La guerre au Moyen-Orient a servi de bascule. Dans l’urgence, des hélicoptères français ont été engagés dans la défense des Émirats arabes unis. Des hélicoptères d’attaque Tigre de l’armée de terre, mais aussi des hélicoptères légers Fennec de l’armée de l’air, ont fait mouche à tous les coups contre les drones Shahed iraniens. Alors puisque les hélicoptères sont efficaces, tous les modèles sont désormais reconvertis à la lutte anti-drones. Cette semaine, c’était le tour des hélicoptères Caracal.

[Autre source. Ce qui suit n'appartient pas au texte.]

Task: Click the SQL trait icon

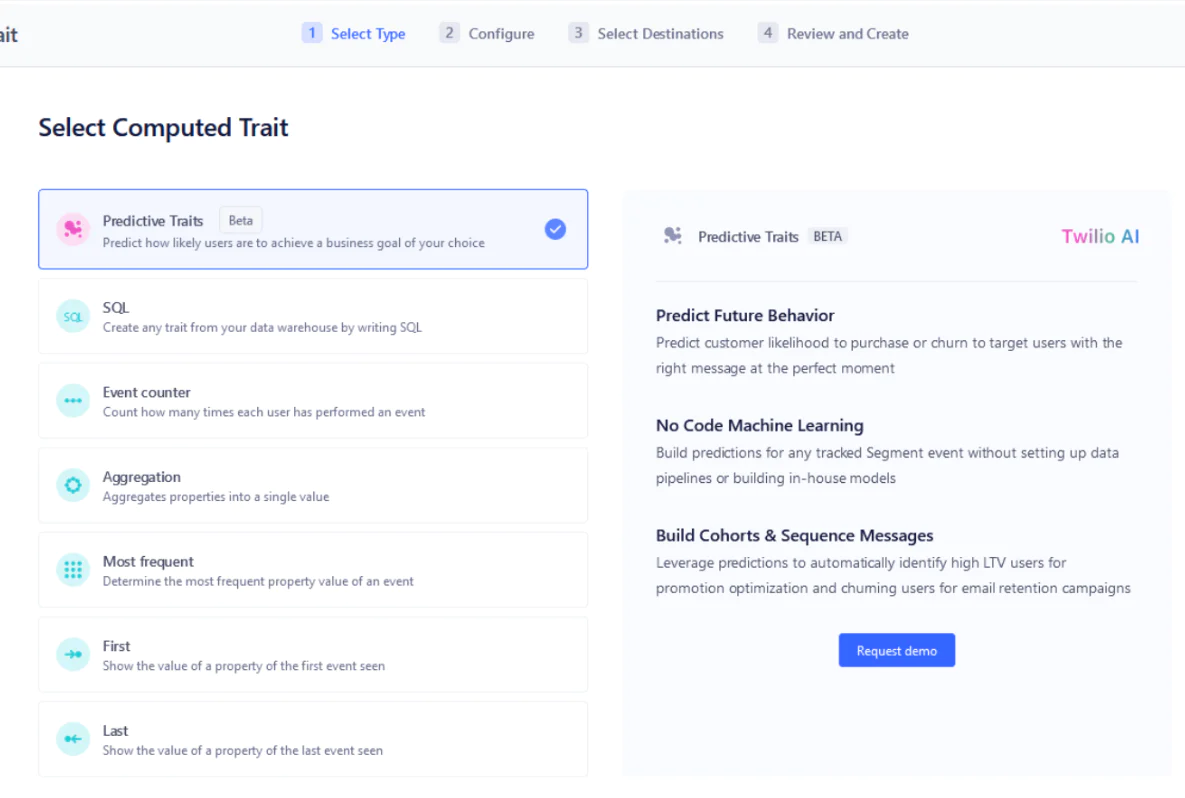Action: [x=73, y=316]
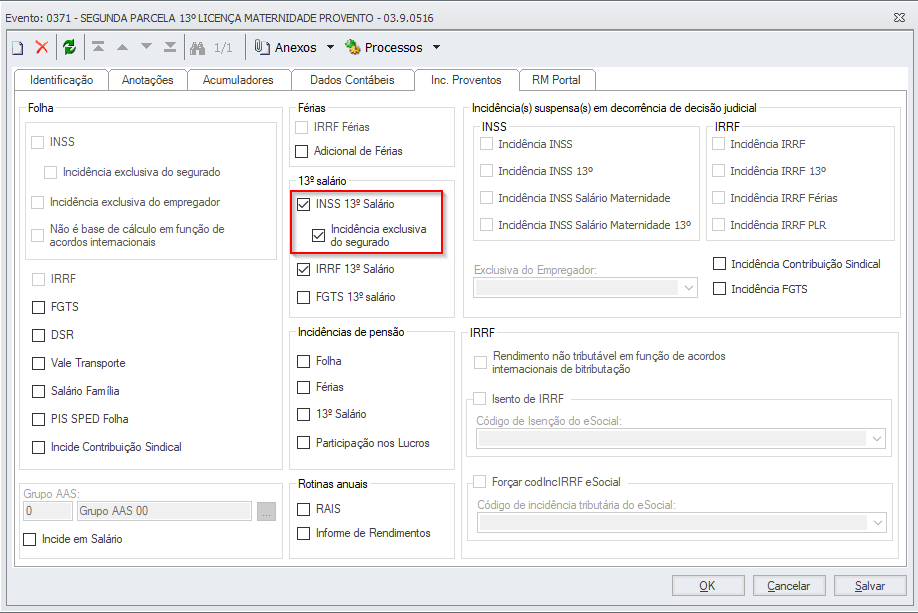This screenshot has width=918, height=613.
Task: Uncheck INSS 13º Salário checkbox
Action: (304, 204)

Ces gros hélicoptères habituellement dédiés à la logistique ont été lestés de mitrailleuses de sabord et se sont révélés parfaitement adaptés à cette lutte. Ce fut même plutôt facile, juge le lieutenant-colonel Laurent, en charge des nouvelles capacités pour les hélicoptères à l’état-major de l’armée de l’air : « En réalité, ça n’a pas été si compliqué que ça, puisqu’on dispose déjà d’une très grande variété de savoir-faire, que ce soit au travers de notre contribution à la défense aérienne, mais également de notre engagement quotidien en opérations extérieures, souligne le lieutenant-colonel. Et l’enjeu pour les hélicoptères de l’armée de l’air et de l’espace en particulier a été d’adapter ces capacités de tir qui étaient soit tournées vers de l’appui-feu air-sol en opérations extérieures, soit tournées vers des menaces qui étaient un petit peu différentes, mais malgré tout assez similaires dans le cadre de la défense aérienne. Et l’enjeu a bien été de pouvoir adapter relativement facilement ces capacités-là face aux drones. »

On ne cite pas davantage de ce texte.